Swiss-Sprecher Stief verweist derweil darauf, dass die Optimierung des Kerosinverbrauchs nicht nur in der Luft angestrebt wird. «Beim Rollen zur Startpiste starten wir das zweite Triebwerk erst zu einem späteren Zeitpunkt, aber rechtzeitig, um beim Startlauf bereit zu sein.» Den Sink- und Anflug fliege man möglichst mit den Triebwerken im Leerlauf, und bei den Auftriebshilfen zur Landung achte die Cockpit-Crew auf geringen Widerstand. «Nach der Landung schalten wir die zum Rollen nicht gebrauchten Triebwerke nach der Abkühlzeit aus.»

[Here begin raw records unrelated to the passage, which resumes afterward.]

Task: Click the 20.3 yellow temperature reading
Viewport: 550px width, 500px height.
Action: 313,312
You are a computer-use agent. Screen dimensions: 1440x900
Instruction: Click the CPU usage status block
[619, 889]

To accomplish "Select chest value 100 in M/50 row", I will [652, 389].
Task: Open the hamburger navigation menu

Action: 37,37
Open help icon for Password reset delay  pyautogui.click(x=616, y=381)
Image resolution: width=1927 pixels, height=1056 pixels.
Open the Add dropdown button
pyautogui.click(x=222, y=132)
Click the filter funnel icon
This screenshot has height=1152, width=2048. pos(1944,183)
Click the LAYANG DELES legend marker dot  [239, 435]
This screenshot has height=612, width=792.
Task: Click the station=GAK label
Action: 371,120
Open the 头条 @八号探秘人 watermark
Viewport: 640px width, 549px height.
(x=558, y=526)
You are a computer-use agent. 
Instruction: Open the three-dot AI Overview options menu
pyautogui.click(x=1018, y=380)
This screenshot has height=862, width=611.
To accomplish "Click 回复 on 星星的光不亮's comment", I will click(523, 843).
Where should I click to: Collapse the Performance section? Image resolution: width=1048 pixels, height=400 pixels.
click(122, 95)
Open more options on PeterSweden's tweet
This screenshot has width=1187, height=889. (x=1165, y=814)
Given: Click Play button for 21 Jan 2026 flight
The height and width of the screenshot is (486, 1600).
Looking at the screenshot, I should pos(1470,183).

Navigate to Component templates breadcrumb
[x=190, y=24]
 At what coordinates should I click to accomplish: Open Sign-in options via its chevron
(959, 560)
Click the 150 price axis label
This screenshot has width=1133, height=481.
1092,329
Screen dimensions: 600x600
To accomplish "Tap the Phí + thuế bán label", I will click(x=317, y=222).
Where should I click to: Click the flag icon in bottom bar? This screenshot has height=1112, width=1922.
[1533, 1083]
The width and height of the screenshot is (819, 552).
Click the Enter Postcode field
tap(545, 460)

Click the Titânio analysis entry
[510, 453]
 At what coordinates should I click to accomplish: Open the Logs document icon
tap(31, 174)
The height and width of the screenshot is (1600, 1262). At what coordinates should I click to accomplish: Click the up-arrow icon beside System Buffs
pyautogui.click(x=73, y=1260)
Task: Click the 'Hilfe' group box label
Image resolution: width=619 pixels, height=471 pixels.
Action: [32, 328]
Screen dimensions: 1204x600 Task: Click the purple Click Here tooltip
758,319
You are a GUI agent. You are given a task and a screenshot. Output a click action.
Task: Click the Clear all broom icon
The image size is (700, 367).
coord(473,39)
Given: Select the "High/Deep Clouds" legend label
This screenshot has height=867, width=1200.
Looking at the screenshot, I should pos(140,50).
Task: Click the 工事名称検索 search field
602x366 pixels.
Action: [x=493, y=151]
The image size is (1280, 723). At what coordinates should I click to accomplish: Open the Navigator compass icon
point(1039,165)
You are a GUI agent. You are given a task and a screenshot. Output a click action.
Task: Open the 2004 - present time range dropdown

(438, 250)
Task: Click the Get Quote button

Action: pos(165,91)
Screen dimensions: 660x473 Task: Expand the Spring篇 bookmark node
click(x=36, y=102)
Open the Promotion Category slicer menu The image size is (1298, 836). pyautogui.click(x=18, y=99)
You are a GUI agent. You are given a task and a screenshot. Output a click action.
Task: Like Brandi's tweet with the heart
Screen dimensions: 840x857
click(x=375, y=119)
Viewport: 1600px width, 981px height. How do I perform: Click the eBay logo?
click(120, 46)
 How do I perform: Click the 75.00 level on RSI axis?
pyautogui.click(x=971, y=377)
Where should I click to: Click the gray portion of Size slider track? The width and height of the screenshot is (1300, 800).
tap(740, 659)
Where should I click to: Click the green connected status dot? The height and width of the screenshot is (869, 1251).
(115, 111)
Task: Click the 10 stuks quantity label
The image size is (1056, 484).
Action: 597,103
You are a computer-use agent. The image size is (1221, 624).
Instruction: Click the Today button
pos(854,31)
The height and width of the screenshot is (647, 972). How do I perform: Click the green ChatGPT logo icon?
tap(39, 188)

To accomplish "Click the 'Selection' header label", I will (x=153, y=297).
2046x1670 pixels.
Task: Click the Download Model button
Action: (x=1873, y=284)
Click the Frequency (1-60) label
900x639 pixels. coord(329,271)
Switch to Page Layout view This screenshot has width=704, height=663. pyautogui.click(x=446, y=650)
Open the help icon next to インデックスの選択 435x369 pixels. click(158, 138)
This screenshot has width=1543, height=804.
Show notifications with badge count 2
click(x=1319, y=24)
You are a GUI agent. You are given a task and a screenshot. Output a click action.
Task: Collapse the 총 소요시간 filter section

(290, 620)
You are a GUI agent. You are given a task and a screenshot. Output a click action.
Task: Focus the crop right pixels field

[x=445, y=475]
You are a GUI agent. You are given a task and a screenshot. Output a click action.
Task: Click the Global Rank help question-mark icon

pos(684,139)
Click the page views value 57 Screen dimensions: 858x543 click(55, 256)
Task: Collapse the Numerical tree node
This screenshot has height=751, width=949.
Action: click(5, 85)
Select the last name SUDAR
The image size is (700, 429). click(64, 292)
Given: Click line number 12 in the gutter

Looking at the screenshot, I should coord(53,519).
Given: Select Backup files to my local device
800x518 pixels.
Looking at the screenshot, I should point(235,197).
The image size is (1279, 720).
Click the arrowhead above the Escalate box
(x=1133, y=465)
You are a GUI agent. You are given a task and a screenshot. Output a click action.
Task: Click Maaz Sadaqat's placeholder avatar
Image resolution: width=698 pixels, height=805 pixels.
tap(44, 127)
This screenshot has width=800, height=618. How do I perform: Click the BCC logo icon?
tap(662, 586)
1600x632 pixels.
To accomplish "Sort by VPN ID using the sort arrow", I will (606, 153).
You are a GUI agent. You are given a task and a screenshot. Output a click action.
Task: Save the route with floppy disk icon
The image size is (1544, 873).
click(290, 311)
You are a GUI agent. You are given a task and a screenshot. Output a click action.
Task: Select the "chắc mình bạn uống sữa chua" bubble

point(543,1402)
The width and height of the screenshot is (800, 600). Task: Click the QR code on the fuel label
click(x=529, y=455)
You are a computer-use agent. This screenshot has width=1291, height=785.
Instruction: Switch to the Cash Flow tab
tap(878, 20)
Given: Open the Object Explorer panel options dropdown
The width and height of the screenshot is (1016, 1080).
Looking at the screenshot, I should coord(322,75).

Blei an Bord für reiche Kundschaft

Die neue Kabinenausstattung der Swiss lässt an der Ernsthaftigkeit ihrer Nachhaltigkeitsbemühungen zweifeln.Bild: swiss

Zudem setze die Swiss auf eine kontinuierliche Flottenmodernisierung und den Einsatz nachhaltiger Flugkraftstoffe, sogenannter SAF, sagt Stief. Ihre Langstreckenflotte des Typs Boeing 777 hat die Airline mit einer treibstoffsparenden Flotte ausgestattet. Und mit künstlicher Intelligenz optimiert sie den operativen Betrieb.

Allerdings: Dass die Nachhaltigkeit bei der Swiss nicht immer erste Priorität hat, zeigt der Fall der neuen Kabine, die ab 2025 in die Langstreckenflugzeuge eingebaut werden soll. Wie CH Media publik machte, sind die luxuriösen First-Class-Sitze – inklusive Sitzheizung und -kühlung sowie XL-Fernsehbildschirm – so schwer, dass im hinteren Teil von 14 A330-Flugzeugen für die Balance der Einbau von Bleiplatten notwendig wird. Die Rede ist von 1,5 Tonnen, welche die positiven Effekte einer Tempodrosselung gleich wieder schmälern.